* Exercise requirements
Scan the data below and report how many lines include the word "rating". Nothing else is wanted.

* Provided entries
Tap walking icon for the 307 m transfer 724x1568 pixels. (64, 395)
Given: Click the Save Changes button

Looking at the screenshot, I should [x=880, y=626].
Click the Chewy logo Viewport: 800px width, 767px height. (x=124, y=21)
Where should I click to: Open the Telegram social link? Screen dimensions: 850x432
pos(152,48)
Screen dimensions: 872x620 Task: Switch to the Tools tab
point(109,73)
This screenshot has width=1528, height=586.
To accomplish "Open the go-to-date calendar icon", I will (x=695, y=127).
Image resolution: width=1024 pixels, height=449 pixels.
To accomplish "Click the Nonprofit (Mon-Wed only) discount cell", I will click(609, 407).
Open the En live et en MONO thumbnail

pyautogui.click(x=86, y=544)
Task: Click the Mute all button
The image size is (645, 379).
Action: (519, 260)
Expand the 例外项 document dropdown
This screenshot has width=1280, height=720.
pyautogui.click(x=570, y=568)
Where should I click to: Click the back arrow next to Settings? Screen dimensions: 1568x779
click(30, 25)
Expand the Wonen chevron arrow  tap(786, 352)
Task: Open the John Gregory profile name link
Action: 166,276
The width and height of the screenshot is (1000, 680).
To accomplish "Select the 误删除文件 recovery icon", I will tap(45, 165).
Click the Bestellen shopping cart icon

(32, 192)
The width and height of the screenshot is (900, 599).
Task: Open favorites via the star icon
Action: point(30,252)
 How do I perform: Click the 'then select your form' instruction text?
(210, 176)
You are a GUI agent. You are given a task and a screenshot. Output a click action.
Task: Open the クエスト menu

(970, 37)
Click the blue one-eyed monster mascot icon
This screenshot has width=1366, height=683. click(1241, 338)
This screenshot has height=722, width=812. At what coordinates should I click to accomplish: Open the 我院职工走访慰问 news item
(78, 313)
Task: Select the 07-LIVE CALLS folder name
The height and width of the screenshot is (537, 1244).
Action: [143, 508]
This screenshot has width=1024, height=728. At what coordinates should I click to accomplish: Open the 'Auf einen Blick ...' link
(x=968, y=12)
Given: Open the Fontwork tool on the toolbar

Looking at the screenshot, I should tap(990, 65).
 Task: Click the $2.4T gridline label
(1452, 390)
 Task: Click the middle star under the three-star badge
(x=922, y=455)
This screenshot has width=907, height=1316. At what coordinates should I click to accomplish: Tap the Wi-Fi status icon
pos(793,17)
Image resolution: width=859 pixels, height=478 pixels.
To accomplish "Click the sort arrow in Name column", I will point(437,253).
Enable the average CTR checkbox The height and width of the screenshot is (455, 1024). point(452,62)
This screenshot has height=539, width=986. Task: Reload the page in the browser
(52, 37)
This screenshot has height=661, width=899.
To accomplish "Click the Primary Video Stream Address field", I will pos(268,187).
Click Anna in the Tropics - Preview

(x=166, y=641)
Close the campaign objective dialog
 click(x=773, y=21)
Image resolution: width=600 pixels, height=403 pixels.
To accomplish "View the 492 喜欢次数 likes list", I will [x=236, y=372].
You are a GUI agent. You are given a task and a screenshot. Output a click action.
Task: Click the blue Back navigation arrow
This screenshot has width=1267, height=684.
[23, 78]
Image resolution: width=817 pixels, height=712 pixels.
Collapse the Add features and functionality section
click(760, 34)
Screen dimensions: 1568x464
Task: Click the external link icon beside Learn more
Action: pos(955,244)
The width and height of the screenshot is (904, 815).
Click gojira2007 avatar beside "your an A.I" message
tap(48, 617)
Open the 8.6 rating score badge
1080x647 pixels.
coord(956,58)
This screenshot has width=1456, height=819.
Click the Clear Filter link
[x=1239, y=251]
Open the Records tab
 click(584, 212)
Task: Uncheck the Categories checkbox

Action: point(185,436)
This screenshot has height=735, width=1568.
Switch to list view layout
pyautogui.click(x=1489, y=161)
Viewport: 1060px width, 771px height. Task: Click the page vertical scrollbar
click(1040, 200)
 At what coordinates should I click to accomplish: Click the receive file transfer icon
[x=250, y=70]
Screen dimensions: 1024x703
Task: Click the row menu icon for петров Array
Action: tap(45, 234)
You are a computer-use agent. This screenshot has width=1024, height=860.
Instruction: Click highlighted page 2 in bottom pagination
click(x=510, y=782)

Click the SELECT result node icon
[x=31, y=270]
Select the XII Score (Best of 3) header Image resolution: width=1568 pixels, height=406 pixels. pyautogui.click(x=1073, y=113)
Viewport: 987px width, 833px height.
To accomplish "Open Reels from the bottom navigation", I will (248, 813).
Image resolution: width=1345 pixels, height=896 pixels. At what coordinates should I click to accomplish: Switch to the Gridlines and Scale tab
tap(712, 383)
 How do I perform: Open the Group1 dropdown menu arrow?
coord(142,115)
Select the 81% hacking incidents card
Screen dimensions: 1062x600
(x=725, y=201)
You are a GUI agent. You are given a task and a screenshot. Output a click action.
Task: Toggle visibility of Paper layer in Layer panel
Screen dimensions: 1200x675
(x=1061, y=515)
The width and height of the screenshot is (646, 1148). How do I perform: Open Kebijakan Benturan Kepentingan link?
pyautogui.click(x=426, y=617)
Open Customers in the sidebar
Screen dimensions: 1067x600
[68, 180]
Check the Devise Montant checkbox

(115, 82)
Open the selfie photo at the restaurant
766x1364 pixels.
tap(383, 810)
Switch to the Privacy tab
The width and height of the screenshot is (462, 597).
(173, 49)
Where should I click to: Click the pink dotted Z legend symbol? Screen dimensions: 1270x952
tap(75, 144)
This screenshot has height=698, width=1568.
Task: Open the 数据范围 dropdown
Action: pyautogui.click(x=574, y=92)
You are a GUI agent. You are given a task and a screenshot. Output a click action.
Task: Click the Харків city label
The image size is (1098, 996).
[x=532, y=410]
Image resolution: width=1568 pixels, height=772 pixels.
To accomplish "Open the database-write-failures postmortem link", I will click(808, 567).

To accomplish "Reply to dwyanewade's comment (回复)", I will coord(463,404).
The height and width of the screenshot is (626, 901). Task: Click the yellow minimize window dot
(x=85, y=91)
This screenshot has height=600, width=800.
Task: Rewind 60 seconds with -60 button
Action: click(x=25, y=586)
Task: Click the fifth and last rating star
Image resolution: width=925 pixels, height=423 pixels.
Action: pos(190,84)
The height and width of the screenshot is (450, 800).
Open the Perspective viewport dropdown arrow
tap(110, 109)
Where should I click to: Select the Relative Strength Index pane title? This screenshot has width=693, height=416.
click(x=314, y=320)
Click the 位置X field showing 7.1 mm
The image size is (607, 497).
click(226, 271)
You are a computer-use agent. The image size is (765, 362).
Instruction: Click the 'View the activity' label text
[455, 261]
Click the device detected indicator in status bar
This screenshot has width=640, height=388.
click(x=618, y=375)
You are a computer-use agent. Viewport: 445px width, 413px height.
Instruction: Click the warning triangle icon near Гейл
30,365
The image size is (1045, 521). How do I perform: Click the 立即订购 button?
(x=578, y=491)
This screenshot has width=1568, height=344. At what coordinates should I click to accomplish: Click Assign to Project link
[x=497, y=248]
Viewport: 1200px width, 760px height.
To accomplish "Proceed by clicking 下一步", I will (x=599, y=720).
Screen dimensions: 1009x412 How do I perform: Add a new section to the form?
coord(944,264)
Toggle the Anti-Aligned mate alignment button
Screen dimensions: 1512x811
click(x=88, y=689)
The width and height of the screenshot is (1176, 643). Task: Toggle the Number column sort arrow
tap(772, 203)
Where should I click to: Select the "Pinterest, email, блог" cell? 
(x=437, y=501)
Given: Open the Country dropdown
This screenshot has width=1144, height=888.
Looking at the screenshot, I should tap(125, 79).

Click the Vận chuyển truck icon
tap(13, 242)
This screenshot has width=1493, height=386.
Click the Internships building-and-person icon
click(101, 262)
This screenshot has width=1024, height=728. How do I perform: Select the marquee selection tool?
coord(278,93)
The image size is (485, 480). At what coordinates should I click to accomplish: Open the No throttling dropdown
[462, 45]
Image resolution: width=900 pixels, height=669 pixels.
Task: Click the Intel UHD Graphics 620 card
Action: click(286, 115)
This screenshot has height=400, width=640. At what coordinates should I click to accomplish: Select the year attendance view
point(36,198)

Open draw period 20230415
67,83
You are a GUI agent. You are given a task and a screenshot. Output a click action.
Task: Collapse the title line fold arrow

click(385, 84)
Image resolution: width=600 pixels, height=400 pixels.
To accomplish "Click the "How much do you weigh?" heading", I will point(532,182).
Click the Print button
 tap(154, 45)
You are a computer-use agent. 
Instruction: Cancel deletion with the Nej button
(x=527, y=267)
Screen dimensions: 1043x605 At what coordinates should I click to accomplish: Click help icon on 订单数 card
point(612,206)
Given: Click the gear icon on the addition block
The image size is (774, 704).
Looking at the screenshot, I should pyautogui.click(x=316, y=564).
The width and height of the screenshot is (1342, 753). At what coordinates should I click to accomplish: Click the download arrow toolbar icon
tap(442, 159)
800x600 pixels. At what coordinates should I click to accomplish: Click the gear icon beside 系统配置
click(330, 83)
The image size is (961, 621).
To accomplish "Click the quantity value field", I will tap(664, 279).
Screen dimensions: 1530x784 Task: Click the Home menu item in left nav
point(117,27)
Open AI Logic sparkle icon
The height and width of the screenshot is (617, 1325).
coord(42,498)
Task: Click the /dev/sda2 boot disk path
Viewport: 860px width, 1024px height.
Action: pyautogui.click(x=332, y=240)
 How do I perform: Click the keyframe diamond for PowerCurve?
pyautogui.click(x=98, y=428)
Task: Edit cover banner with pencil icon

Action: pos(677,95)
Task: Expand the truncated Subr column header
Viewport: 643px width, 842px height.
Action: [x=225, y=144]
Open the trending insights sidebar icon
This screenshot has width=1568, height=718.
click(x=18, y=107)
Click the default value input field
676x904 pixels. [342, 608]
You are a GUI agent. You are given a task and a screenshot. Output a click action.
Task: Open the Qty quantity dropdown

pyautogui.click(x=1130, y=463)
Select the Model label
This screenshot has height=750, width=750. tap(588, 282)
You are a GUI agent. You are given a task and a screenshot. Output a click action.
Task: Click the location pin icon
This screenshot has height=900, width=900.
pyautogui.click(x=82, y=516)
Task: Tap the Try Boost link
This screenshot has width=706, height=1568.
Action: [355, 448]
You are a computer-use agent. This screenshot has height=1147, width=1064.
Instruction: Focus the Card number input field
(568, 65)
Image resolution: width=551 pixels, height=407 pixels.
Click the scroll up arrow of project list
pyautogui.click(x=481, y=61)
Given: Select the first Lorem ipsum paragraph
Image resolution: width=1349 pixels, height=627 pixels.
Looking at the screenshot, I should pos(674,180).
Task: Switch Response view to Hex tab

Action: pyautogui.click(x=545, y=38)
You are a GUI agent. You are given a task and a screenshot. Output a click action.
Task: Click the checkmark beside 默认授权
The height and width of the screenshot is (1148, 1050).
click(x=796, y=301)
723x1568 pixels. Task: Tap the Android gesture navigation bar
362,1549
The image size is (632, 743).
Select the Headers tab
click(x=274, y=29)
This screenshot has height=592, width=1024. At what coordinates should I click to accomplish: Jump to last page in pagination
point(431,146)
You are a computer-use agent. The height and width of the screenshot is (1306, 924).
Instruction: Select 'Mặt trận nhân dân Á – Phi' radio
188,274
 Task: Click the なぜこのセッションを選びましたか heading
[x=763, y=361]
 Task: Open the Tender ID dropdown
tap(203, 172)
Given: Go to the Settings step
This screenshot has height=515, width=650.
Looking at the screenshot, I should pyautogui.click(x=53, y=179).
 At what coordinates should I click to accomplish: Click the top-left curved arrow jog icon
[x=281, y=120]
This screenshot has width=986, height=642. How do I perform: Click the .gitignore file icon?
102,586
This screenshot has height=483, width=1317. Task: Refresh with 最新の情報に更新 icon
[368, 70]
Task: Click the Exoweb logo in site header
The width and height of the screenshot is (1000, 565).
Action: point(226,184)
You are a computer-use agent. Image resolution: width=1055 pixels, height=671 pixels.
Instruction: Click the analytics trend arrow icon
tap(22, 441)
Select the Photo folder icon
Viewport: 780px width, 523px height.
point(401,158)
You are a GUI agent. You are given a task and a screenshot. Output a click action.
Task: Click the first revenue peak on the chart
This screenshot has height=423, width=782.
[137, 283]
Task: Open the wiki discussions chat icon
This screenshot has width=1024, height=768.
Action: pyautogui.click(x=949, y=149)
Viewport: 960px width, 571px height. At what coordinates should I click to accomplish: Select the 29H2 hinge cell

* Written solution
2